Stored items
========================================

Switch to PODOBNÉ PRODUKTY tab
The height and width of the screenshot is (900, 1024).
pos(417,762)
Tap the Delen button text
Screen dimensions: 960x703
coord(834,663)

========================================

◆ DESCRIPTION OF THE TASK ◆
Return, word for word, the lines from the one containing "The height and" through the end of the data above, both ends included, and nothing else.

◆ TASK RESULT ◆
The height and width of the screenshot is (900, 1024).
pos(417,762)
Tap the Delen button text
Screen dimensions: 960x703
coord(834,663)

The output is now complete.